▶ Dataset items:
○ ○ ○ ○ ○

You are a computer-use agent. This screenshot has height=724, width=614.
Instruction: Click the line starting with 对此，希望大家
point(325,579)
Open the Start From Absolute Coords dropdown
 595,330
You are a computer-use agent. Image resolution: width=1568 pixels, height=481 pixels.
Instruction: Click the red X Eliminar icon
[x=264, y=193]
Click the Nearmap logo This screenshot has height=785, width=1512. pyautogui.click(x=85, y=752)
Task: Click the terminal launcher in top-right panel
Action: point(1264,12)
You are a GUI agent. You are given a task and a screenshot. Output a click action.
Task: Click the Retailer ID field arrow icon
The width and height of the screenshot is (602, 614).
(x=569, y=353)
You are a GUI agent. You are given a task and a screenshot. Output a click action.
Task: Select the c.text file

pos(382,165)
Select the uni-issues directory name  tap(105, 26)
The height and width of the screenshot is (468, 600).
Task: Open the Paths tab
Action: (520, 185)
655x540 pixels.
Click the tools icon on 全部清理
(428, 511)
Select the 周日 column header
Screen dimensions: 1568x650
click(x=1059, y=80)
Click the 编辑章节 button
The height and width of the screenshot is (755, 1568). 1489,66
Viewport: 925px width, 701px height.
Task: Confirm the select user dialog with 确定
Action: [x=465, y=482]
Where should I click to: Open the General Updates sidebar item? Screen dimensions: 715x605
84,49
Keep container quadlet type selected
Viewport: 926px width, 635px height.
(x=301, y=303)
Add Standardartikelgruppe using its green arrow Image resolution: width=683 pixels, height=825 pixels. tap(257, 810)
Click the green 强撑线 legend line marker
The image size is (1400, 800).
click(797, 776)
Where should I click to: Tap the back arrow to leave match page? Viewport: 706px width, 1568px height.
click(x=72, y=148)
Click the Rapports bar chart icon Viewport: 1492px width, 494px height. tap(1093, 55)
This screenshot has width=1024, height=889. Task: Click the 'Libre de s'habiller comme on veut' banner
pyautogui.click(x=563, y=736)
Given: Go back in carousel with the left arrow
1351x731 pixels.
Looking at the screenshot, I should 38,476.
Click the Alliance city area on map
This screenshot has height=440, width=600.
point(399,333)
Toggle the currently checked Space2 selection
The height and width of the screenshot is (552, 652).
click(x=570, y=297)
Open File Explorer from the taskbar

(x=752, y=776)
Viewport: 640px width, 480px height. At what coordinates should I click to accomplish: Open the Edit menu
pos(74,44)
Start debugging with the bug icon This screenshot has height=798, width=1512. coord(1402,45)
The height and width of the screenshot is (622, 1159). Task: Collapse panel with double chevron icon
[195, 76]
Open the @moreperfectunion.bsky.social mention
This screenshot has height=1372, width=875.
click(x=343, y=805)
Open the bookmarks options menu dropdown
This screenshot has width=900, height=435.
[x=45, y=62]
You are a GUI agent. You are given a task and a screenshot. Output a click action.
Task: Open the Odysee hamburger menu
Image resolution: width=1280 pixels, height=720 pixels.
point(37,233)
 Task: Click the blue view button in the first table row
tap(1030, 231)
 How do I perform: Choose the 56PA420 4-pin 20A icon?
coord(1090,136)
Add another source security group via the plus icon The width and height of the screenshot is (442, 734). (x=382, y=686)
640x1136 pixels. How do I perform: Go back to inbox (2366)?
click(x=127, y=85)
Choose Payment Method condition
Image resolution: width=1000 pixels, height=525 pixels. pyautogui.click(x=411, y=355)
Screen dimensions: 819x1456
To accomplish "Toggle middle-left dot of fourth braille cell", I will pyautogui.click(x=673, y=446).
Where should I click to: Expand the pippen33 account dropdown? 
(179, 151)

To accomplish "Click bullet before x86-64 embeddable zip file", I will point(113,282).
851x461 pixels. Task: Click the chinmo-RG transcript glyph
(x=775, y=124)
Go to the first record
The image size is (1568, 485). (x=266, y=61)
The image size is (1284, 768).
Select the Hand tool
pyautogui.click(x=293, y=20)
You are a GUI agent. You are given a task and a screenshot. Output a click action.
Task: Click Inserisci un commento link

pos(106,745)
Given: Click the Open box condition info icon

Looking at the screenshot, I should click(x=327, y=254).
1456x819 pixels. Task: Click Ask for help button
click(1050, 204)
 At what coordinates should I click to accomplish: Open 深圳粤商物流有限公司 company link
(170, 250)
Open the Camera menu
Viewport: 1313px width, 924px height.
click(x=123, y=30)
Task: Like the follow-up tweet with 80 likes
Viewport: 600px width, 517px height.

○ ○ ○ ○ ○

▶ Assignment:
In the data shown above, how many lines hold the string "left"? The answer is the number alone.

▶ Task result:
2